## Records shown
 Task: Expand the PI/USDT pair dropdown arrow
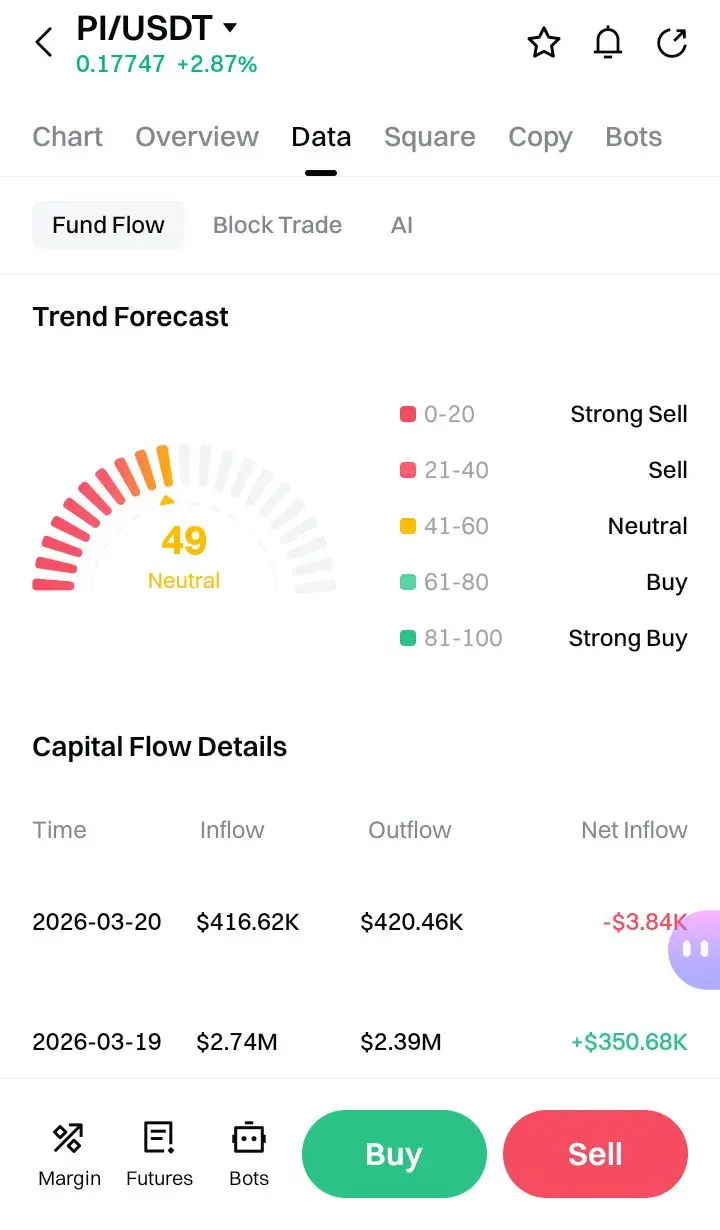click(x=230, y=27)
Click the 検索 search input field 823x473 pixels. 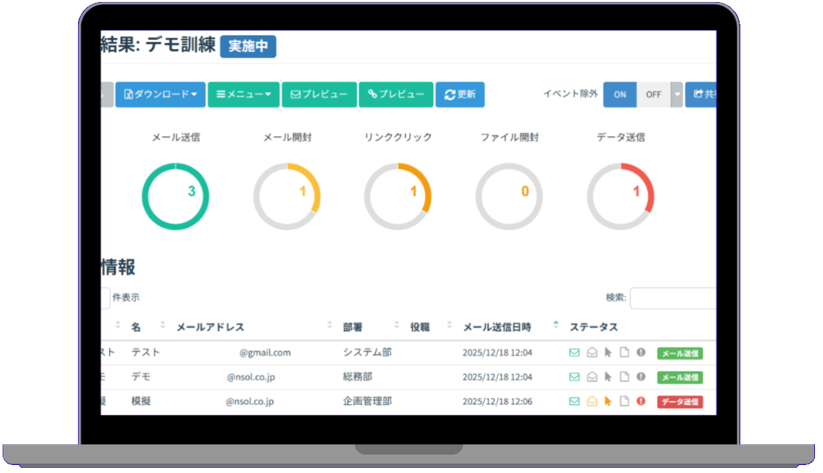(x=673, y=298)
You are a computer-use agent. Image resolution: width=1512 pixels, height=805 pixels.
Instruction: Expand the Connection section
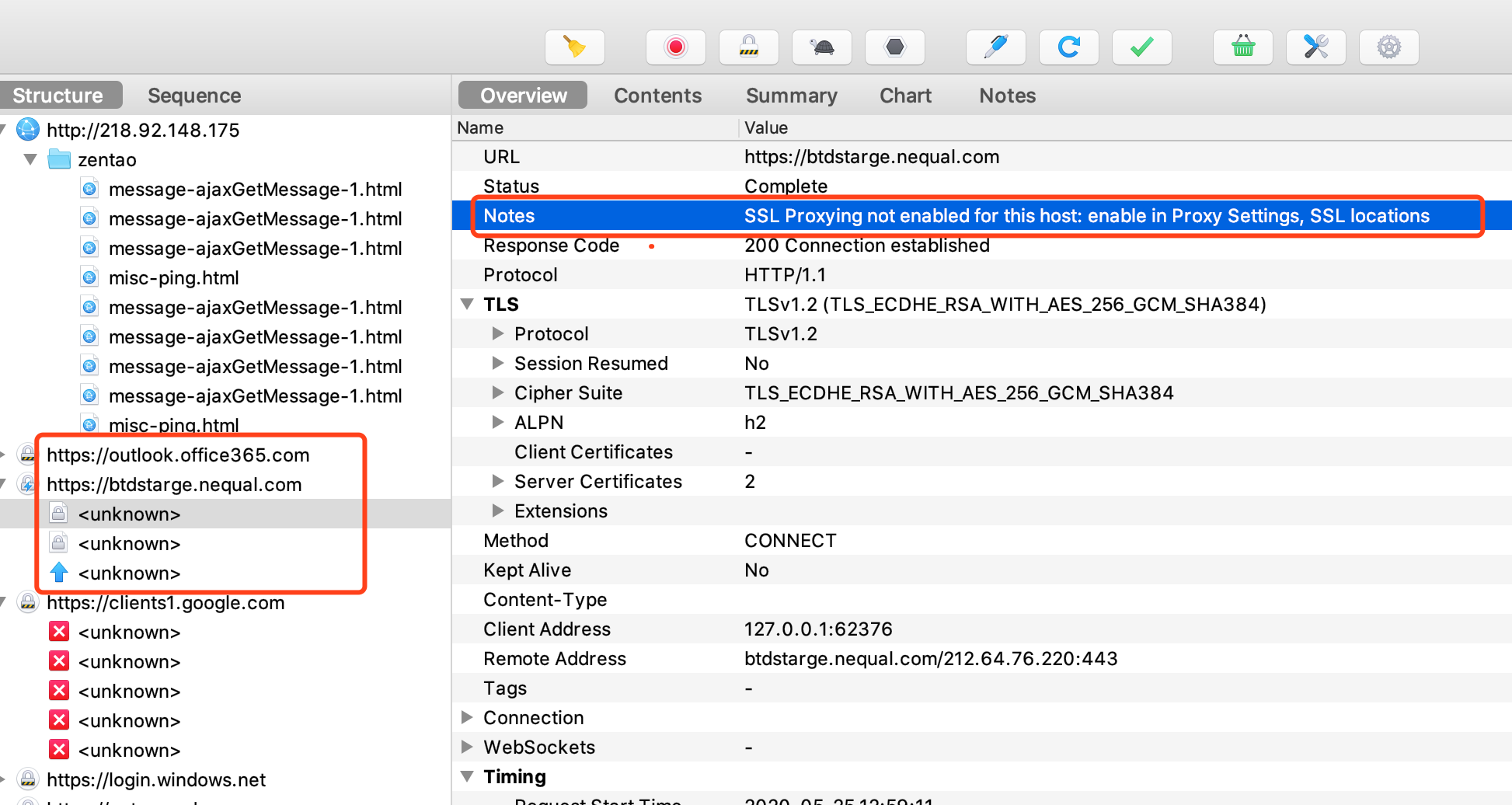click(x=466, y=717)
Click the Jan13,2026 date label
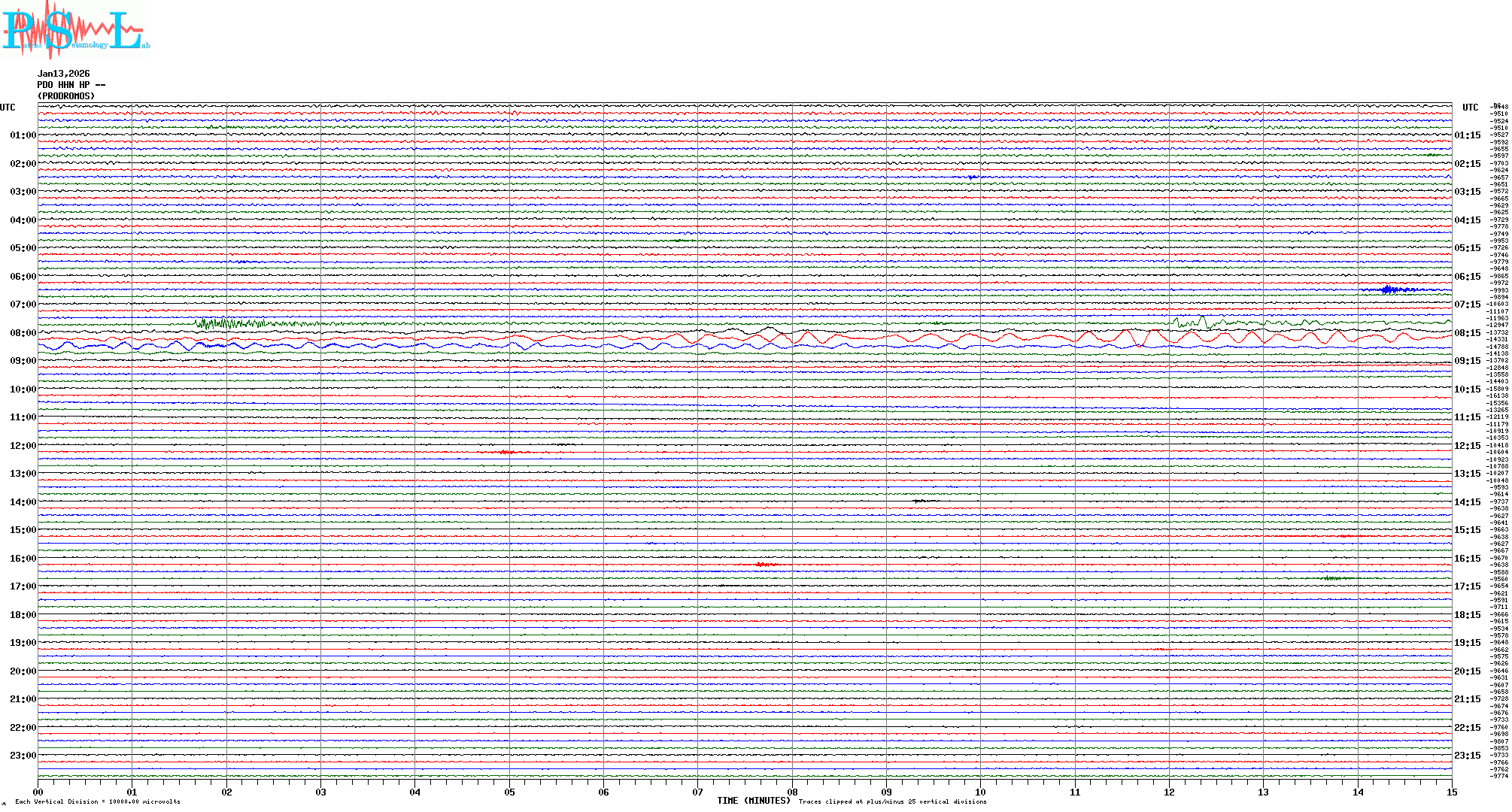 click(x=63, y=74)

...

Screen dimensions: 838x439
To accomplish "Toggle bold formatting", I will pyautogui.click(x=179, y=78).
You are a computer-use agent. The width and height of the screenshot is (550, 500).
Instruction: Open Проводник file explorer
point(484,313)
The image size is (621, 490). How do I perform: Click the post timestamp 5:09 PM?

--

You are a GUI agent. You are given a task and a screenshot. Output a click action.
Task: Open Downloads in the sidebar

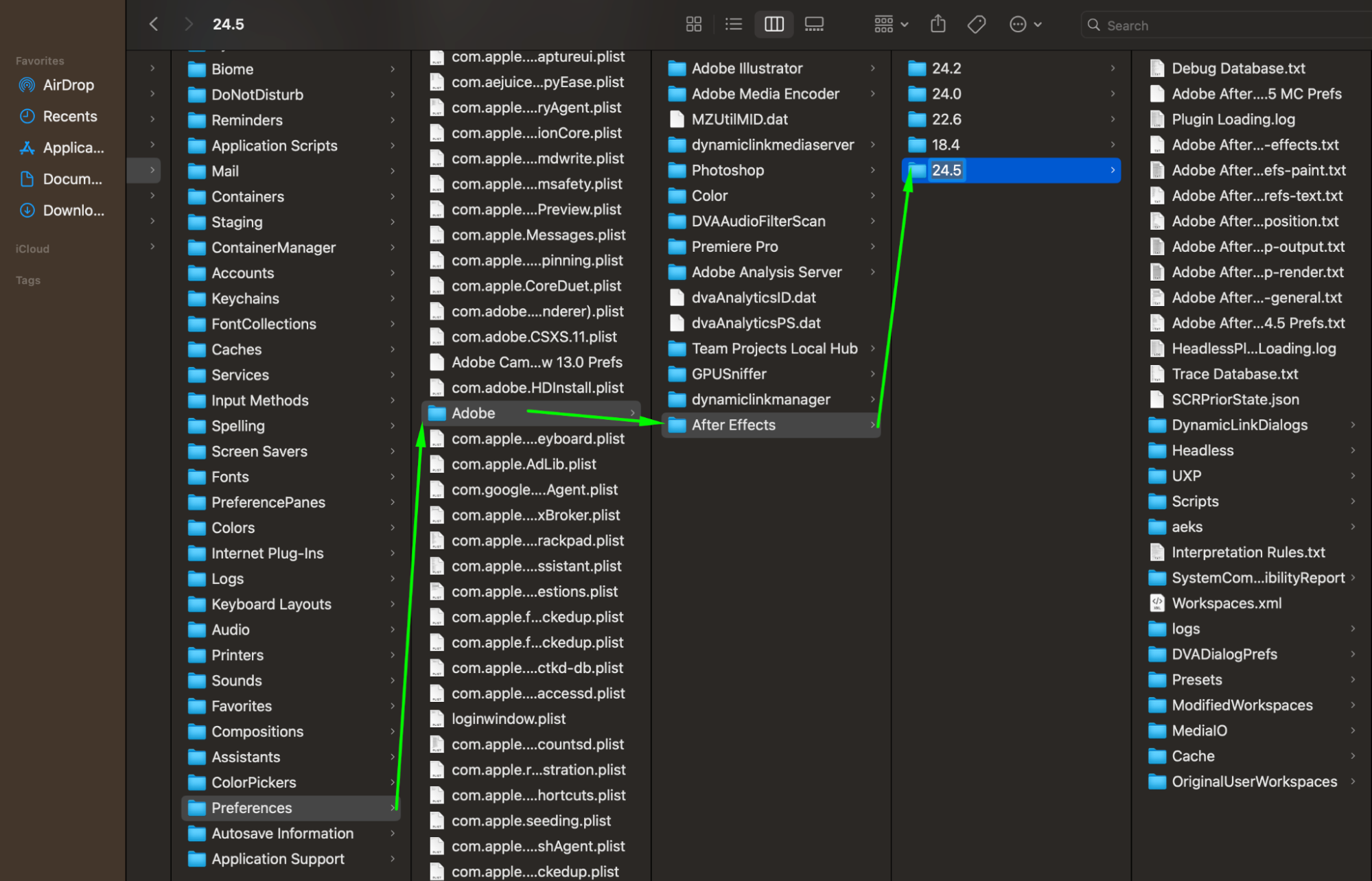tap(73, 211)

## What is asked
Filter the material above and keep only the lines that contain the string "computer". Copy each one in full.

## Correct output
You are a computer-use agent. Image resolution: width=1512 pixels, height=805 pixels.
You are a computer-use agent. The width and height of the screenshot is (550, 500).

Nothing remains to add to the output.